__TEXTE PRÉSENTÉ__.
● ● ● ● ●
Si tu trembles de peur, en Algérie, en France on tremble de froid
et d’humidité : depuis près de dix jours il pleut sans arrêt. On ne
peut plus mettre le nez dehors sans risquer de se noyer dans la boue :
il y en a bien 15 cm, pouah ! Hier, voulant profiter d’une accalmie,
j’ai voulu faire un tour en vélo : à quelques kilomètres de Pau, la pluie
a recommencé de plus belle ; j’ai dû battre en retraite et je suis rentré,
malgré l’imperméable, trempé jusqu’aux os.
Je suis donc condamné à moisir chez moi. Je passe mes journées à faire
la chasse aux microbes, mais je vais finir par en avoir mal aux yeux.
Dans le jardin les forteresses se désagrègent lentement. Tout penche,
se fêle, s’effondre. Ha ! l’hiver… de Pau ! (Il pleut tout l’hiver à
à l’excepté (sic) de janvier où il neige.
La « piscine » est pleine d’eau… et de radeaux ! L’Ousse est devenue
un torrent grondant et mugissant qui traîne un flot boueux, balayant tout,
entraînant tout. Les grands champs du Moulin de Lons ne sont plus qu’un
grand lac boueux.
Mais si la plaine est humide et boueuse, les montagnes, elles, sont
couvertes de neige, et à nous les belles descentes en ski ! Il faut
en avoir fait pour savoir ce que c’est. Jean.
2 Janvier 1957 – Carte postale 3D à 2 panneaux « Souvenir d’Algérie »
● ● ● ● ●
__CONSIGNE__.
Réécrivez sous forme de liste le paragraphe de la lettre qui commence par « Si tu trembles de peur », en conservant ses faits principaux.

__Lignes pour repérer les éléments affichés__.
● ● ● ● ●
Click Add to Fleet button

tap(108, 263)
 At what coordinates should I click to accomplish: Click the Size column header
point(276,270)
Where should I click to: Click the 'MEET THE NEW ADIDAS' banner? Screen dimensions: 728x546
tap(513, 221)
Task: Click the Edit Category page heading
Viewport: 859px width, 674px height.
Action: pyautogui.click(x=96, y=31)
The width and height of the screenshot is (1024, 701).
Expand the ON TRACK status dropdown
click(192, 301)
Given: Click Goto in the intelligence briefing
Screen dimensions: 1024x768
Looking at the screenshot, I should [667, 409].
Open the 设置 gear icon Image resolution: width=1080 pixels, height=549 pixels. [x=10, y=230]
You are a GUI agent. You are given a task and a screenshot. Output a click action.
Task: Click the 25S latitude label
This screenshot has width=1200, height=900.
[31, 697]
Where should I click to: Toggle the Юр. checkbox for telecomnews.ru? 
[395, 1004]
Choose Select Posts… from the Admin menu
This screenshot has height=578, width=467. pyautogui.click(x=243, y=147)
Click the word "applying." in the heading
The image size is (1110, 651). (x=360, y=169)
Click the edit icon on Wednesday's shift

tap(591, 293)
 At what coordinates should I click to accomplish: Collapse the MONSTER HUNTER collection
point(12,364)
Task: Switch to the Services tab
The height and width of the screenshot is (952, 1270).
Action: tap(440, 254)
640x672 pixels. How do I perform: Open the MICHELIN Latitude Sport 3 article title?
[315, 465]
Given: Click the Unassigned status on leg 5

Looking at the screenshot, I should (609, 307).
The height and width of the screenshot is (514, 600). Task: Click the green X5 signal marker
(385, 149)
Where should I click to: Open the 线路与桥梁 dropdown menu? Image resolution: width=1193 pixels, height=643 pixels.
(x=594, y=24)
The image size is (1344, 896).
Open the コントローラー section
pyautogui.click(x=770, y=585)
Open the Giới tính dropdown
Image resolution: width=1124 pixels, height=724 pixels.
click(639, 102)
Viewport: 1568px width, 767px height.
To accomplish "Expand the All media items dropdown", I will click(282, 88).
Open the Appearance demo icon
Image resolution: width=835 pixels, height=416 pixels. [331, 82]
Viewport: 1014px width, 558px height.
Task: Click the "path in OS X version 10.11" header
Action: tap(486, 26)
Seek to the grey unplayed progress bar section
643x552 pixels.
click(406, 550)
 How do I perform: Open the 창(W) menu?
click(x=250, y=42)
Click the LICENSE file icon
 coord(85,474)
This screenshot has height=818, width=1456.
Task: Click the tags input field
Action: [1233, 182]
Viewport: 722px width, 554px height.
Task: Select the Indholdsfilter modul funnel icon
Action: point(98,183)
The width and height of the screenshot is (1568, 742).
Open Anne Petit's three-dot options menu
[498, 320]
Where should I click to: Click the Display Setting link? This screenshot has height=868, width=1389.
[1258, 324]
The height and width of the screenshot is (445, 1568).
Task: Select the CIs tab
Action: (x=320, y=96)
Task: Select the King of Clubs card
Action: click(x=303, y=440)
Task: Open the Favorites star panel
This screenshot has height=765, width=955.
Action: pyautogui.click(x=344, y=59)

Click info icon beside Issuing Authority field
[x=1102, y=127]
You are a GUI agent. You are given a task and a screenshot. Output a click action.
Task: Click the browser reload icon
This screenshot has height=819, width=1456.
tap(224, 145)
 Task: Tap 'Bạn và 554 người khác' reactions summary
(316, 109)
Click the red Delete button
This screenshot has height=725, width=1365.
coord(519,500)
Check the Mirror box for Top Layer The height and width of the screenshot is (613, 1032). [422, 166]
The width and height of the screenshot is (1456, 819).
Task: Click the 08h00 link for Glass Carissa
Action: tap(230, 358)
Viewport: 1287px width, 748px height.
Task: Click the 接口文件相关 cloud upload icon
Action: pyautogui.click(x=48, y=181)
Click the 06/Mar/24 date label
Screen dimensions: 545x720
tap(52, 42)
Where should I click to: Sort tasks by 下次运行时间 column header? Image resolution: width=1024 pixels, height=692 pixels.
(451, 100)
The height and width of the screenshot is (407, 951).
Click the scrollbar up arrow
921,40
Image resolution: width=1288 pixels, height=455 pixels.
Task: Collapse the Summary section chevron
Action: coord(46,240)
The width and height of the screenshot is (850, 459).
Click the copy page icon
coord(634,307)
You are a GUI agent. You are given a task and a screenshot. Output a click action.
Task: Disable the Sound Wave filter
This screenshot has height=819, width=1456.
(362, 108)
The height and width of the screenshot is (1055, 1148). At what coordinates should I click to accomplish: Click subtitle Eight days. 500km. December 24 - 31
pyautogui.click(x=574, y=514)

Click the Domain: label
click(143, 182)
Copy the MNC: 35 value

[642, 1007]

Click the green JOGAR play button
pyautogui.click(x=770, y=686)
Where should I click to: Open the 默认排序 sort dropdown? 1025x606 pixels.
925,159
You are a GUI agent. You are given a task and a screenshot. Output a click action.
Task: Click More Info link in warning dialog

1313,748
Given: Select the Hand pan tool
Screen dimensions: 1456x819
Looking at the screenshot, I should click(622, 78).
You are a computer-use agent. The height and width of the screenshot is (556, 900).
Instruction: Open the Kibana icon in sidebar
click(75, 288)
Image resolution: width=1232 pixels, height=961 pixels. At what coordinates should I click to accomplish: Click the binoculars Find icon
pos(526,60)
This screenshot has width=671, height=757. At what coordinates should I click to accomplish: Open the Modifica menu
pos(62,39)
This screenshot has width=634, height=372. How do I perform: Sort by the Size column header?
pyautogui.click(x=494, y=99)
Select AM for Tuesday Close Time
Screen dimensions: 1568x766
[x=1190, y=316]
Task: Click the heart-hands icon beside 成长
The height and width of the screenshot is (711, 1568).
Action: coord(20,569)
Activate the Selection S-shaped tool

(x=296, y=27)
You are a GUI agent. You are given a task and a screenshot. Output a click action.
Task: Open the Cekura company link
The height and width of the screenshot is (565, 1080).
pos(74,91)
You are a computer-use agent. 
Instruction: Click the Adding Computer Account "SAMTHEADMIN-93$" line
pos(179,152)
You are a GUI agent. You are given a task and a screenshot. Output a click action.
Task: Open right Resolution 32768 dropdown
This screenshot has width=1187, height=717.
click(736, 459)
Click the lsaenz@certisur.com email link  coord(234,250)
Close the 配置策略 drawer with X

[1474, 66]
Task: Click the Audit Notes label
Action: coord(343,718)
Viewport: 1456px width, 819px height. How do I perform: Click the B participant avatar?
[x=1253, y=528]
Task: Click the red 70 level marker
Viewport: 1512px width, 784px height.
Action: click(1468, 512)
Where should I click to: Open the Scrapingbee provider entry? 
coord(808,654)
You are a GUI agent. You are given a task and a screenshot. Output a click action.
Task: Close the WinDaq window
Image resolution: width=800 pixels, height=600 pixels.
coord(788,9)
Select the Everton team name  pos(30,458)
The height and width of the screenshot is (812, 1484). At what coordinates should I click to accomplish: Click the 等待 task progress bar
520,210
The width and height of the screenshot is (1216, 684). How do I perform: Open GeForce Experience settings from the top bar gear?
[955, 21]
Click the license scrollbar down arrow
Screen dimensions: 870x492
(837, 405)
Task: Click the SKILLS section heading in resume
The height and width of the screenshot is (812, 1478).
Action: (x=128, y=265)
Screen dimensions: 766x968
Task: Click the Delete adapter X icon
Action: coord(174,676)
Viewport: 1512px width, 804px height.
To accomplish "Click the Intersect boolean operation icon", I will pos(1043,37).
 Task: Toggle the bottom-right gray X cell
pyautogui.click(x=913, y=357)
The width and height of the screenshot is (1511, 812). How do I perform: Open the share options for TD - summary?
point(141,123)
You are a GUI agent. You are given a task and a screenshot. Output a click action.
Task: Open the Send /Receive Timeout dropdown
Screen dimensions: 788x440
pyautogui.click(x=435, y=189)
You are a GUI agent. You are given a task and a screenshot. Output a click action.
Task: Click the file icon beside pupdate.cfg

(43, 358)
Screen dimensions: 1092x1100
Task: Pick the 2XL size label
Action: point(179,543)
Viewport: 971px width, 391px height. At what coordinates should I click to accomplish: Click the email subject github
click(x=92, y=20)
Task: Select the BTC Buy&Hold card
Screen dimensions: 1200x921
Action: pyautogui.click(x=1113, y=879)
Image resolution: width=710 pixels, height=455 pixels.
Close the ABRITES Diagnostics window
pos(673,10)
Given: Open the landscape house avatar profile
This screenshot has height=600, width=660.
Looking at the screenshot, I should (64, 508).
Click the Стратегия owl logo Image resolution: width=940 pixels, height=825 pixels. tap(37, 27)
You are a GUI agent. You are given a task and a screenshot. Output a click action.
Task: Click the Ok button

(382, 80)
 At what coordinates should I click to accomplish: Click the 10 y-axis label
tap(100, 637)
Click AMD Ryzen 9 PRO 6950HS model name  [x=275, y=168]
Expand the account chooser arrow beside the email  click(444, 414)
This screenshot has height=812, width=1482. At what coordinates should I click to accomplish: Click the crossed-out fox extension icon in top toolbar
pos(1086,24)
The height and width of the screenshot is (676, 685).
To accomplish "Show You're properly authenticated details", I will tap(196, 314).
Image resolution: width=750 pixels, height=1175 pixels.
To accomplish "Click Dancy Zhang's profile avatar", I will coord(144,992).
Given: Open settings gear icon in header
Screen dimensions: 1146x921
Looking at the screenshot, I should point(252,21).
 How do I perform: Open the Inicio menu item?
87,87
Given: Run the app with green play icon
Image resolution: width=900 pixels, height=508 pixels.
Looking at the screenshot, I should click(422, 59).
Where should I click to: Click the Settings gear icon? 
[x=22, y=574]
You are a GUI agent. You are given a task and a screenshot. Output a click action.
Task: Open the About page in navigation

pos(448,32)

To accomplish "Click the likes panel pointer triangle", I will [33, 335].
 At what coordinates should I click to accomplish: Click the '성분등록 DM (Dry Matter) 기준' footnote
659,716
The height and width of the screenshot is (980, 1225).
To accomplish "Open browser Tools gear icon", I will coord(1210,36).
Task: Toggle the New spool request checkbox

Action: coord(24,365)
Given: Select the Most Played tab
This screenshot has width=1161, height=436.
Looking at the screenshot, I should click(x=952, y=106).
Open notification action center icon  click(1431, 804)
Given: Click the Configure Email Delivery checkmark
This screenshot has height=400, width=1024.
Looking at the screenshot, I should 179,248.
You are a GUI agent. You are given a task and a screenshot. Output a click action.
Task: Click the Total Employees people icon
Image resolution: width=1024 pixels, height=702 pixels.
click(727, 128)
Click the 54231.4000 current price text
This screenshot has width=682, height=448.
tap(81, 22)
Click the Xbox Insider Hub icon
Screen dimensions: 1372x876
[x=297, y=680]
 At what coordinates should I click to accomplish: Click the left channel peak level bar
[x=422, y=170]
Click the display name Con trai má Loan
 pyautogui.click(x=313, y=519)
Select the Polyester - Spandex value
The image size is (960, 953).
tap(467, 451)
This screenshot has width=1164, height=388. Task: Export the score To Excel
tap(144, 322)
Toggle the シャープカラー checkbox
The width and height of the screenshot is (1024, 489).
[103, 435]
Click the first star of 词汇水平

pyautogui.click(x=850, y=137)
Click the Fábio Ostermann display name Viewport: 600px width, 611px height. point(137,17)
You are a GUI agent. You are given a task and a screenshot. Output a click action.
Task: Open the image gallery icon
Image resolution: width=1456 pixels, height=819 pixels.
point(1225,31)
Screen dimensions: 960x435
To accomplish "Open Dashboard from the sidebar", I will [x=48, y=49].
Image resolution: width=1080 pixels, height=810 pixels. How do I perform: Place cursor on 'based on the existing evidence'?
● ● ● ● ●
__RÉPONSE__.
- En Algérie, on tremble de peur ; en France, on tremble de froid et d'humidité.
- Il pleut sans arrêt depuis près de dix jours.
- Sortir, c'est risquer de se noyer dans la boue, épaisse d'environ 15 cm.
- Hier, profitant d'une accalmie, tour en vélo ; à quelques kilomètres de Pau, la pluie a repris de plus belle.
- Retour forcé, trempé jusqu'aux os malgré l'imperméable.